Juncker menegaskan, ini adalah peluang terakhir negosiasi. ”Tak ada kesempatan ketiga. Terima kesepakatan ini atau Brexit mungkin tidak terjadi sama sekali,” katanya.
Semua pihak kemudian menanti pernyataan Cox yang ikut dalam perundingan dengan Brussels. Nilai mata uang poundsterling yang sebelumnya menguat langsung jatuh setelah pernyataan Cox.
Pernyataan Cox langsung mengundang reaksi skeptis dari Partai Unionis Demokratik (DUP). DUP menegaskan akan menolak usulan May, tetapi akan mendengarkan lebih dulu pidato jaksa agung di parlemen.
Backstop Irlandia Utara merupakan komitmen Inggris dan UE untuk menghindari penjagaan secara fisik di perbatasan Irlandia Utara dan Republik Irlandia, terlepas apakah Brexit akan berakhir dengan kesepakatan atau tidak. Artinya, barang dan orang dari kedua wilayah itu bebas untuk melewati perbatasan pasca Brexit.

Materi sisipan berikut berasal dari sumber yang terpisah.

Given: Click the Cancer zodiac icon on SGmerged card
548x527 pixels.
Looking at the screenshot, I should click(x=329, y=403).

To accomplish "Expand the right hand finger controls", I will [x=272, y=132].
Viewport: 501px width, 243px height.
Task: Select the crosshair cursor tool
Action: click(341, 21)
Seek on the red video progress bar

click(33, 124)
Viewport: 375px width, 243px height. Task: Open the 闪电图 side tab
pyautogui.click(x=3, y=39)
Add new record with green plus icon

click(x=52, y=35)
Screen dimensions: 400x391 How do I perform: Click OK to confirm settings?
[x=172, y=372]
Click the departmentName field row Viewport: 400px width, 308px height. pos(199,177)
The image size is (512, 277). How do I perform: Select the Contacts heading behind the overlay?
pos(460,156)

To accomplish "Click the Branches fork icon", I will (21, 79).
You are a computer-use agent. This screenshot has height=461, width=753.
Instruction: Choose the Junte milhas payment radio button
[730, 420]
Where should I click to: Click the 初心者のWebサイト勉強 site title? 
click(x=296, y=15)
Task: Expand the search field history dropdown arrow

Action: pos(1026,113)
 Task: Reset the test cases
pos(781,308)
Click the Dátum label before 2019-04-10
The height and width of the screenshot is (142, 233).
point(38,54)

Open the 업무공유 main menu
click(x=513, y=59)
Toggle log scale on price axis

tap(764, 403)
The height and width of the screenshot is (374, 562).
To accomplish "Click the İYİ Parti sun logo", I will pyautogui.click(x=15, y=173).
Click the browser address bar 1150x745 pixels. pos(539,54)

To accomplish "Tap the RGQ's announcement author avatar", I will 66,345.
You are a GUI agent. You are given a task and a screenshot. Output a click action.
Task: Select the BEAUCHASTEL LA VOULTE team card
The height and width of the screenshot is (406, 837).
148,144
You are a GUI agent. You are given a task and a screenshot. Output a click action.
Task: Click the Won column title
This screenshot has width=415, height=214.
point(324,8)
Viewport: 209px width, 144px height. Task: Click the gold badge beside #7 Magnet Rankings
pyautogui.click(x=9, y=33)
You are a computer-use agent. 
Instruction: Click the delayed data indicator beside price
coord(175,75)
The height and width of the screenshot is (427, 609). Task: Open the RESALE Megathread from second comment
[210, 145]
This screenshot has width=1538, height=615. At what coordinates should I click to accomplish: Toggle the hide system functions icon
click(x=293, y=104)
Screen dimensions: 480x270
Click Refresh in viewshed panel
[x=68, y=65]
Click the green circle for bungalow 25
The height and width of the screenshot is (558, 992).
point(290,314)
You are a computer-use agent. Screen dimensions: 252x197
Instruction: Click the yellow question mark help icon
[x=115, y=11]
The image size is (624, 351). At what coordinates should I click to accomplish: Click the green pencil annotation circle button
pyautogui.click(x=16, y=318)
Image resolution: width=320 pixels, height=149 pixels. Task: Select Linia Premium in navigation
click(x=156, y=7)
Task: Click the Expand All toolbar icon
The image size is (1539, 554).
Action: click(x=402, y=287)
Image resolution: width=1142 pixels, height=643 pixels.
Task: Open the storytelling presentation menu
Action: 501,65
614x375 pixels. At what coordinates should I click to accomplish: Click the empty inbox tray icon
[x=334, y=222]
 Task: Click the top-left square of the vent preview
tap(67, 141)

Backstop akan diterapkan jika London dan Brussels belum mencapai kesepakatan perdagangan pasca Brexit. Namun, parlemen Inggris meminta agar pelaksanaan backstop jelas kapan berakhirnya, sehingga Inggris tidak terbelenggu dengan aturan UE.
Menurut May, jika backstop diterapkan dan pembicaraan mengenai masa depan perdagangan Inggris-UE tidak mencapai kesepakatan, "Inggris tidak dapat dihalangi untuk meninggalkan kesepakatan backstop".
Namun, mantan Jaksa Agung Dominic Grieve mengatakan, perubahan yang diklaim oleh May tidak membuat material yang ada berbeda dari sebelumnya.
Oposisi menolak
Kubu oposisi Buruh kemarin mengumumkan akan menolak kesepakatan yang telah "direvisi" karena May dianggap gagal memperoleh konsesi seperti yang diharapkan parlemen. "Kesepakatan dengan Komisi Eropa sama sekali tidak sesuai dengan apa yang PM May janjikan pada parlemen," kata Ketua Partai Buruh Jeremy Corbyn.
Seandainya kesepakatan Brexit kembali ditolak, parlemen keesokan harinya atau pada Rabu (13/3) ini akan melakukan voting untuk memilih apakah Inggris akan keluar dari UE tanpa kesepakatan. Jika opsi ini ditolak, pada Kamis parlemen akan melakukan voting, apakah Inggris akan meminta penangguhan tenggat Brexit.